===== Supplied passage

Dereck Joubert: I tried to stop that bleeding. Ultimately, what I had to do was wrap a pad and bandage around my fist and insert it into her chest and change it every 20 minutes — but basically, left it there for about six hours to try and get that bleeding to stop. So five liters of blood she lost. And then at 2:32 she died, and I had to bring her back from that, and then at 4:40 she died again. But the journey through that was really much more an exercise in first aid, but also in keeping everybody calm. I think that when I had my hand inside Beverly’s chest, I realized that her lung had collapsed and that her collarbone was smashed. But even then, I had no idea how deep the horn had gone and that it had traveled up into her skull.
Beverly Joubert: Dereck has a wonderful way of saying, “No, don’t worry, it’s not going to be a problem.” But within myself, I was starting to feel certain sensations, and one was that I had this incredible crackling in my neck, and it was slowly blowing up, and that’s because the lung had collapsed. So the air had to go somewhere, and it was going into the cells and into the fascia of the muscle and all that, and that’s why I was getting that sensation. And then with the amount of blood that was pouring down the throat, I felt like my throat was burning like crazy. And Dereck said, “You know, it probably is the blood.” But what we discovered, only four days into the hospital — that he had lacerated and cut my throat, and so that was…
Dereck Joubert: The buffalo had, not me.

==========

### Study questions
(1) Using the buffalo attack transcript above, decide whether each statement agrees with it. Answer yes or no for each, and quote the words that settle it. (a) Beverly lost five liters of blood. (b) While his hand was inside Beverly's chest, Dereck knew the horn had reached her skull. (c) The cut to Beverly's throat was discovered on her first day in the hospital.
(2) In the buffalo attack transcript, how often did Dereck change the pad and bandage in Beverly's chest?
(3) Continue the buffalo attack transcript above, starting right after its final line.

===== Provided data

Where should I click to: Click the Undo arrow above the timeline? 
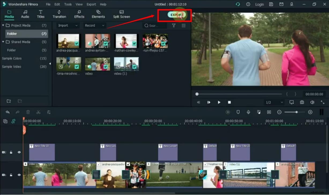(8, 112)
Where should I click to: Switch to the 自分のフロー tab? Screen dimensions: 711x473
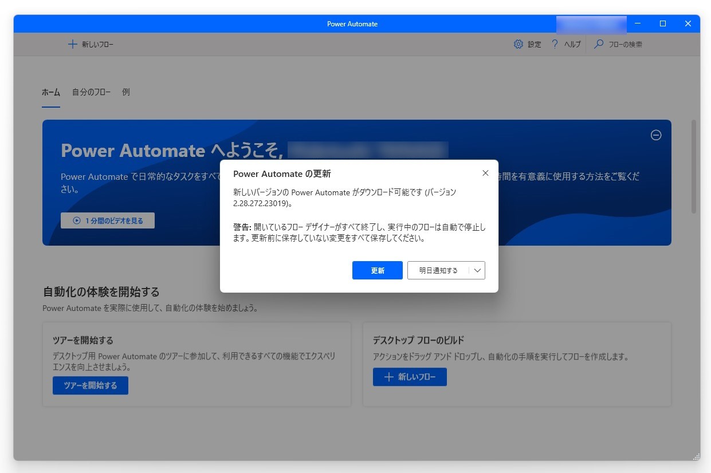[91, 92]
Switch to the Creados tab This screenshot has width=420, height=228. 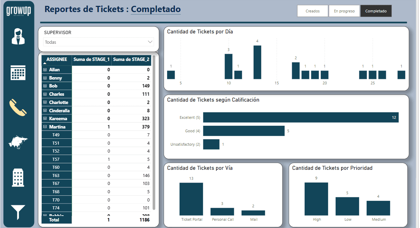coord(313,11)
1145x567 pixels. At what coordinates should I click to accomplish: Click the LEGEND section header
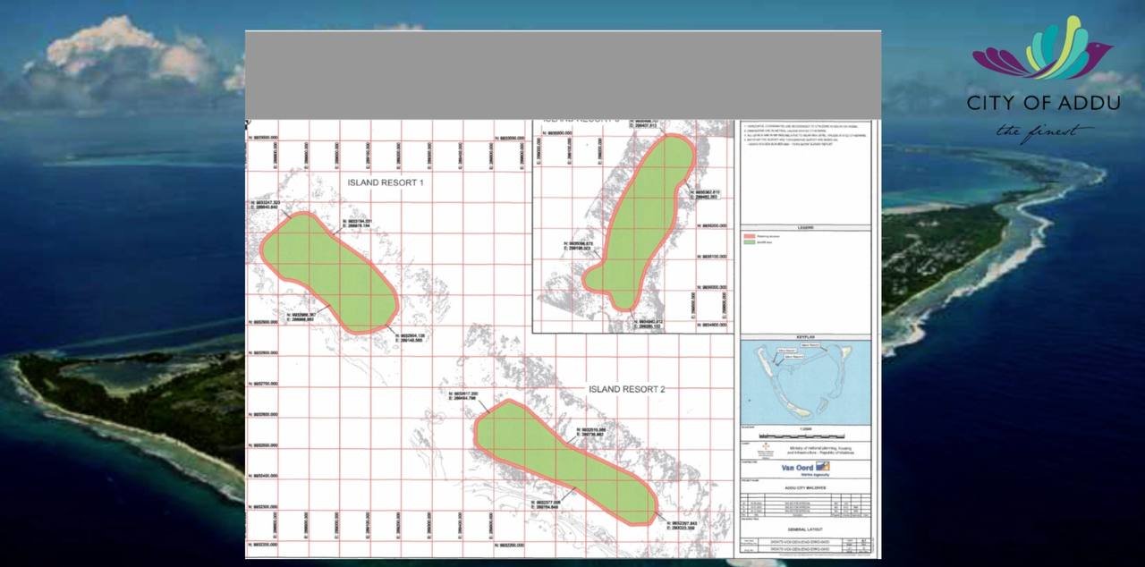click(805, 228)
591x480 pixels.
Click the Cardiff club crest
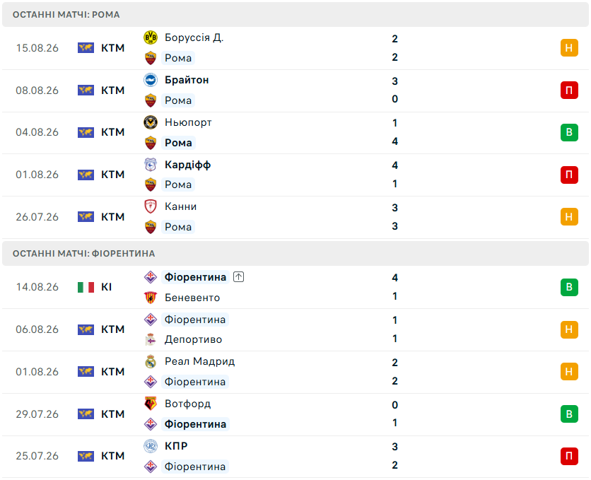point(151,165)
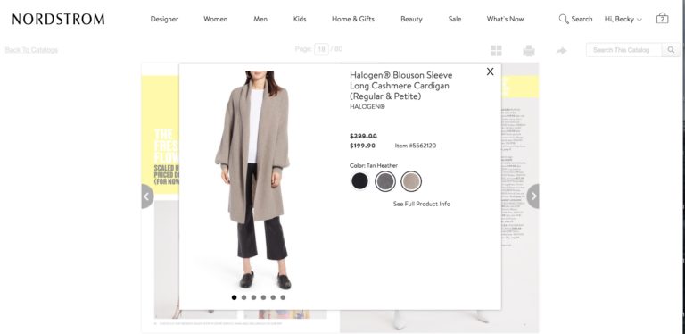This screenshot has width=685, height=334.
Task: Open the Sale menu
Action: click(455, 19)
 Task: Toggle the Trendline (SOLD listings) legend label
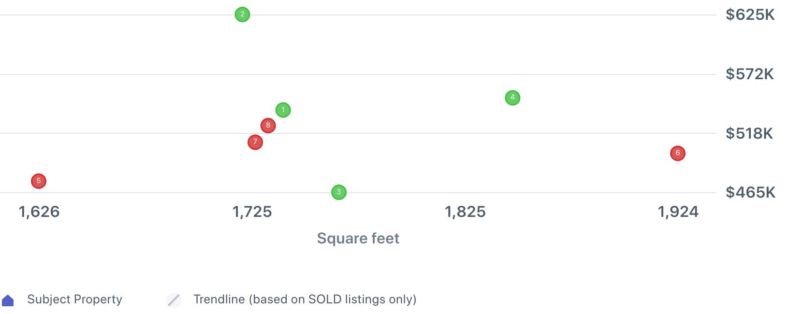[x=305, y=300]

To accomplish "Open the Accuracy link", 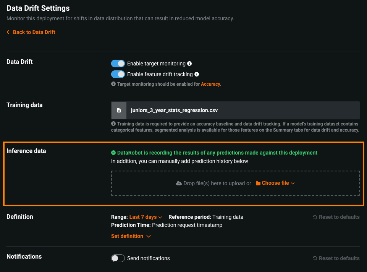I will point(210,84).
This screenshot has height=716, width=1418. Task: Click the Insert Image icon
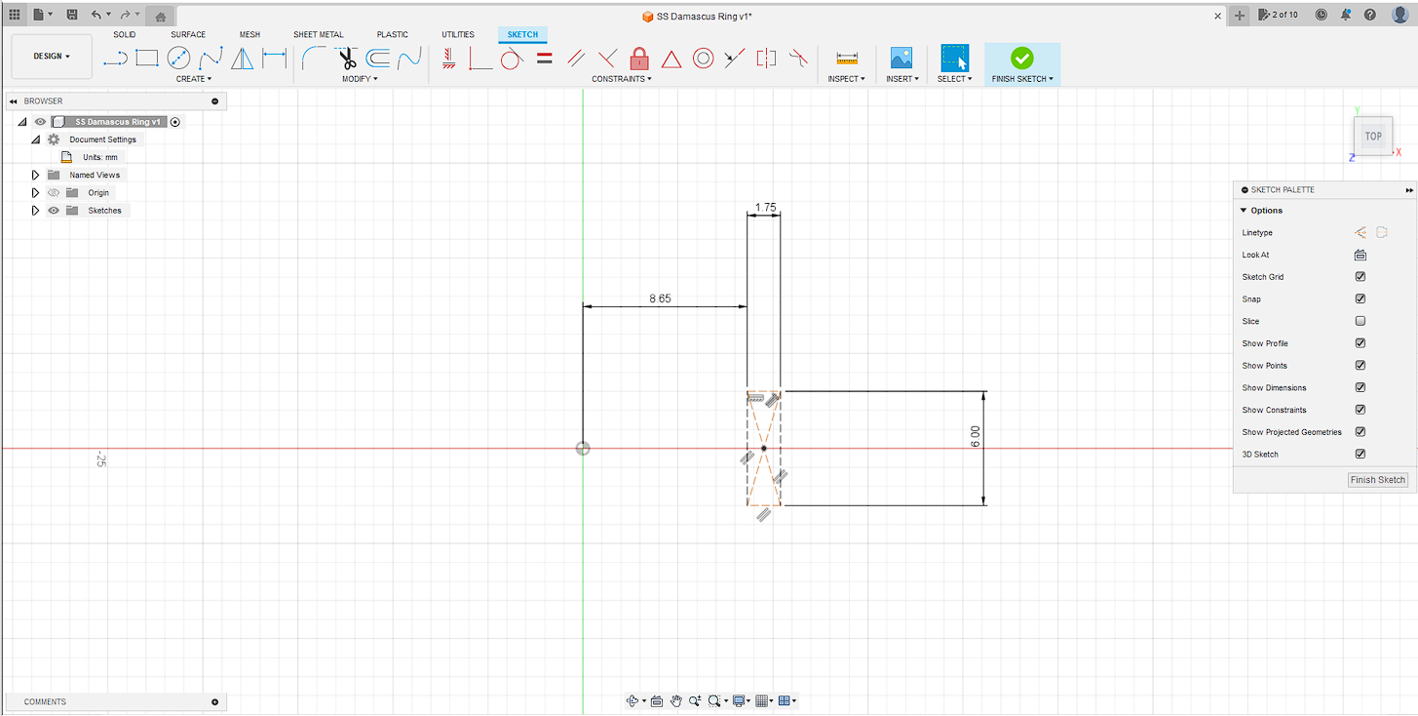pos(901,59)
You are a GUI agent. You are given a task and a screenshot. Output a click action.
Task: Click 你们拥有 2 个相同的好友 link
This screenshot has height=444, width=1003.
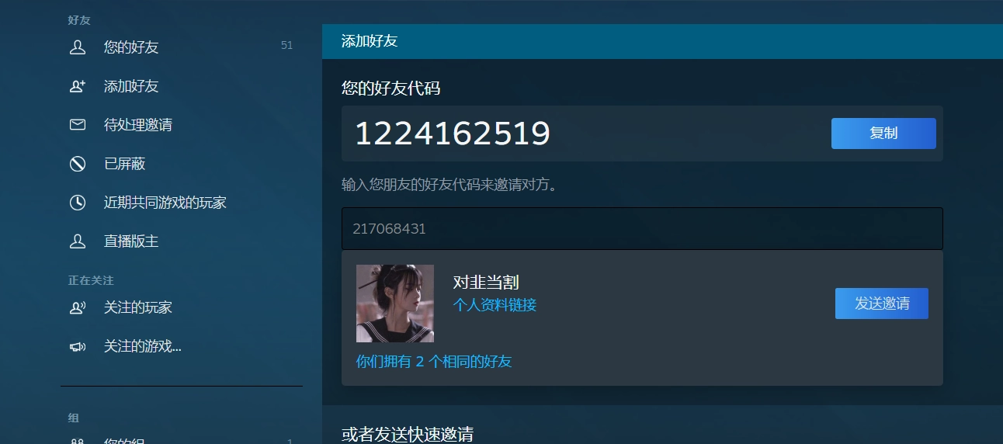[434, 362]
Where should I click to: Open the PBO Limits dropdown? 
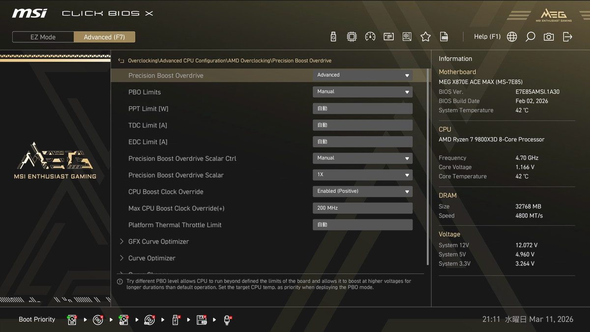click(362, 92)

==========

### Task-by-task results
(1)
(a) Yes: "So five liters of blood she lost."
(b) No: "But even then, I had no idea how deep the horn had gone and that it had traveled up into her skull."
(c) No: "But what we discovered, only four days into the hospital — that he had lacerated and cut my throat"

(2) Every 20 minutes.

(3)
Beverly Joubert: Yeah, the buffalo, with the horn going in. So that was part of it. So I was feeling a lot of what Dereck was discovering on the ground. We were not talking about too much of it, although eventually, the pain in my shoulder was so extreme that I said to Dereck, “I think I’ve broken my collarbone.” And by that time he had also discovered that it was shattered in five places.